▶ STATED PROBLEM
Please copy out every one of the records below word for word, changing nothing.

□ □ □ □

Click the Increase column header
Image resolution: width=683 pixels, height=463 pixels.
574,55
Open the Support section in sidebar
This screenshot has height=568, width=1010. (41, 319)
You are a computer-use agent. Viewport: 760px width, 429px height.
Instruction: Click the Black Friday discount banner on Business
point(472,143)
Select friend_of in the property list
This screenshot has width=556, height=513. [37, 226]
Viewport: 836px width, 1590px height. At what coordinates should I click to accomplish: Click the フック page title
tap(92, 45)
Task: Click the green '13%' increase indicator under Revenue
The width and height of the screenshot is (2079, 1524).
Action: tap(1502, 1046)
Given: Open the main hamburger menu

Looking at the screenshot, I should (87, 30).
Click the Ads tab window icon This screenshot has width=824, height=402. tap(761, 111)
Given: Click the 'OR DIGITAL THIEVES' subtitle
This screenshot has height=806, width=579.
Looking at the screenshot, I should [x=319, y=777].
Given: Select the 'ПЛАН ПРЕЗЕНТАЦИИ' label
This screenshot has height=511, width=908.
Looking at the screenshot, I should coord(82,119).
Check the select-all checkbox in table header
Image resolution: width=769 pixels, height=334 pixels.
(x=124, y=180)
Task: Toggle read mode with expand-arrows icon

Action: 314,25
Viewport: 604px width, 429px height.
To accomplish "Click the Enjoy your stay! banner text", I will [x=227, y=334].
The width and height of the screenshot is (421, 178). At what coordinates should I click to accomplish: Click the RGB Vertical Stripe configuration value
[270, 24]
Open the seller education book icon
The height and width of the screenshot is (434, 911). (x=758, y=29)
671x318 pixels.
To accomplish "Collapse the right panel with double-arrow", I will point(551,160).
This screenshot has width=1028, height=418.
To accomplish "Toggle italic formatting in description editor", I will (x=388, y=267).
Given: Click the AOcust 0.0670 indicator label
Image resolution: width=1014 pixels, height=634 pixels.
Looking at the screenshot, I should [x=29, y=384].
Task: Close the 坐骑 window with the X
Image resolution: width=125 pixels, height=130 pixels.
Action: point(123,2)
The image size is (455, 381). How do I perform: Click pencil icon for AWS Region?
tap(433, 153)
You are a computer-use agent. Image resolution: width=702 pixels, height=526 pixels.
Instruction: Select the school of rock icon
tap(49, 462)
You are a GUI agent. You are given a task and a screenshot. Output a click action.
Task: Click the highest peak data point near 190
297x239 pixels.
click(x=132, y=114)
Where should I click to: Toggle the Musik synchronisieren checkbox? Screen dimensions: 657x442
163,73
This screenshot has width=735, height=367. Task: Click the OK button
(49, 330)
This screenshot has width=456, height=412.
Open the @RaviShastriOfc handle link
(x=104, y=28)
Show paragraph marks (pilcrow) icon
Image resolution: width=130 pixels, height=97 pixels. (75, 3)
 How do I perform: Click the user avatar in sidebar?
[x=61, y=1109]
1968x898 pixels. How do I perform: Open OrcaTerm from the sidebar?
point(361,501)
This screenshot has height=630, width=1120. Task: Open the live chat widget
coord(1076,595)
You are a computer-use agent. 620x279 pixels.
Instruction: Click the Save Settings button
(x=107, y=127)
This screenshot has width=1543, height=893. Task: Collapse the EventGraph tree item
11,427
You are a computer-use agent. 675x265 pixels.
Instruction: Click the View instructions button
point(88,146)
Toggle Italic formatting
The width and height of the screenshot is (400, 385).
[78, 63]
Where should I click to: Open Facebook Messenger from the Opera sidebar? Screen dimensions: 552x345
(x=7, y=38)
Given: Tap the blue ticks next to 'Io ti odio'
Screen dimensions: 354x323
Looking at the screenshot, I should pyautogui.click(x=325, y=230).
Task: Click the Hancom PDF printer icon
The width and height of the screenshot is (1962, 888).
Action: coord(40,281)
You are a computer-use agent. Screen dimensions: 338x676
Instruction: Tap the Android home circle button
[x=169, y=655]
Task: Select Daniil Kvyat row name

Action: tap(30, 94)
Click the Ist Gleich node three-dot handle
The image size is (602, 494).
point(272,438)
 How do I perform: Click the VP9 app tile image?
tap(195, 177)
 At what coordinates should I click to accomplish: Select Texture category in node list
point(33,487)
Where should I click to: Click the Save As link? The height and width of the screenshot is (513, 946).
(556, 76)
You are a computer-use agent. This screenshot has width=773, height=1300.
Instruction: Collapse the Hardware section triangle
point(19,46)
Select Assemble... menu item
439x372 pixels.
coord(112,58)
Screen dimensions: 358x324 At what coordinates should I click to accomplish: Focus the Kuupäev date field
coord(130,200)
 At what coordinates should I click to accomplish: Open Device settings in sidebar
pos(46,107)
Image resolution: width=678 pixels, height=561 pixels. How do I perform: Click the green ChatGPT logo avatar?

□ □ □ □

▶ ANSWER TO THIS TASK
Click the Increase column header
Image resolution: width=683 pixels, height=463 pixels.
574,55
Open the Support section in sidebar
This screenshot has height=568, width=1010. (41, 319)
You are a computer-use agent. Viewport: 760px width, 429px height.
Instruction: Click the Black Friday discount banner on Business
point(472,143)
Select friend_of in the property list
This screenshot has width=556, height=513. [37, 226]
Viewport: 836px width, 1590px height. At what coordinates should I click to accomplish: Click the フック page title
tap(92, 45)
Task: Click the green '13%' increase indicator under Revenue
The width and height of the screenshot is (2079, 1524).
Action: tap(1502, 1046)
Given: Open the main hamburger menu

Looking at the screenshot, I should (87, 30).
Click the Ads tab window icon This screenshot has width=824, height=402. tap(761, 111)
Given: Click the 'OR DIGITAL THIEVES' subtitle
This screenshot has height=806, width=579.
Looking at the screenshot, I should [x=319, y=777].
Given: Select the 'ПЛАН ПРЕЗЕНТАЦИИ' label
This screenshot has height=511, width=908.
Looking at the screenshot, I should coord(82,119).
Check the select-all checkbox in table header
Image resolution: width=769 pixels, height=334 pixels.
(x=124, y=180)
Task: Toggle read mode with expand-arrows icon

Action: 314,25
Viewport: 604px width, 429px height.
To accomplish "Click the Enjoy your stay! banner text", I will [x=227, y=334].
The width and height of the screenshot is (421, 178). At what coordinates should I click to accomplish: Click the RGB Vertical Stripe configuration value
[270, 24]
Open the seller education book icon
The height and width of the screenshot is (434, 911). (x=758, y=29)
671x318 pixels.
To accomplish "Collapse the right panel with double-arrow", I will point(551,160).
This screenshot has width=1028, height=418.
To accomplish "Toggle italic formatting in description editor", I will (x=388, y=267).
Given: Click the AOcust 0.0670 indicator label
Image resolution: width=1014 pixels, height=634 pixels.
Looking at the screenshot, I should [x=29, y=384].
Task: Close the 坐骑 window with the X
Image resolution: width=125 pixels, height=130 pixels.
Action: point(123,2)
The image size is (455, 381). How do I perform: Click pencil icon for AWS Region?
tap(433, 153)
You are a computer-use agent. Image resolution: width=702 pixels, height=526 pixels.
Instruction: Select the school of rock icon
tap(49, 462)
You are a GUI agent. You are given a task and a screenshot. Output a click action.
Task: Click the highest peak data point near 190
297x239 pixels.
click(x=132, y=114)
Where should I click to: Toggle the Musik synchronisieren checkbox? Screen dimensions: 657x442
163,73
This screenshot has width=735, height=367. Task: Click the OK button
(49, 330)
This screenshot has width=456, height=412.
Open the @RaviShastriOfc handle link
(x=104, y=28)
Show paragraph marks (pilcrow) icon
Image resolution: width=130 pixels, height=97 pixels. (75, 3)
 How do I perform: Click the user avatar in sidebar?
[x=61, y=1109]
1968x898 pixels. How do I perform: Open OrcaTerm from the sidebar?
point(361,501)
This screenshot has height=630, width=1120. Task: Open the live chat widget
coord(1076,595)
You are a computer-use agent. 620x279 pixels.
Instruction: Click the Save Settings button
(x=107, y=127)
This screenshot has width=1543, height=893. Task: Collapse the EventGraph tree item
11,427
You are a computer-use agent. 675x265 pixels.
Instruction: Click the View instructions button
point(88,146)
Toggle Italic formatting
The width and height of the screenshot is (400, 385).
[78, 63]
Where should I click to: Open Facebook Messenger from the Opera sidebar? Screen dimensions: 552x345
(x=7, y=38)
Given: Tap the blue ticks next to 'Io ti odio'
Screen dimensions: 354x323
Looking at the screenshot, I should pyautogui.click(x=325, y=230).
Task: Click the Hancom PDF printer icon
The width and height of the screenshot is (1962, 888).
Action: coord(40,281)
You are a computer-use agent. Screen dimensions: 338x676
Instruction: Tap the Android home circle button
[x=169, y=655]
Task: Select Daniil Kvyat row name

Action: tap(30, 94)
Click the Ist Gleich node three-dot handle
The image size is (602, 494).
point(272,438)
 How do I perform: Click the VP9 app tile image?
tap(195, 177)
 At what coordinates should I click to accomplish: Select Texture category in node list
point(33,487)
Where should I click to: Click the Save As link? The height and width of the screenshot is (513, 946).
(556, 76)
You are a computer-use agent. This screenshot has width=773, height=1300.
Instruction: Collapse the Hardware section triangle
point(19,46)
Select Assemble... menu item
439x372 pixels.
coord(112,58)
Screen dimensions: 358x324 At what coordinates should I click to accomplish: Focus the Kuupäev date field
coord(130,200)
 At what coordinates should I click to accomplish: Open Device settings in sidebar
pos(46,107)
Image resolution: width=678 pixels, height=561 pixels. How do I perform: Click the green ChatGPT logo avatar?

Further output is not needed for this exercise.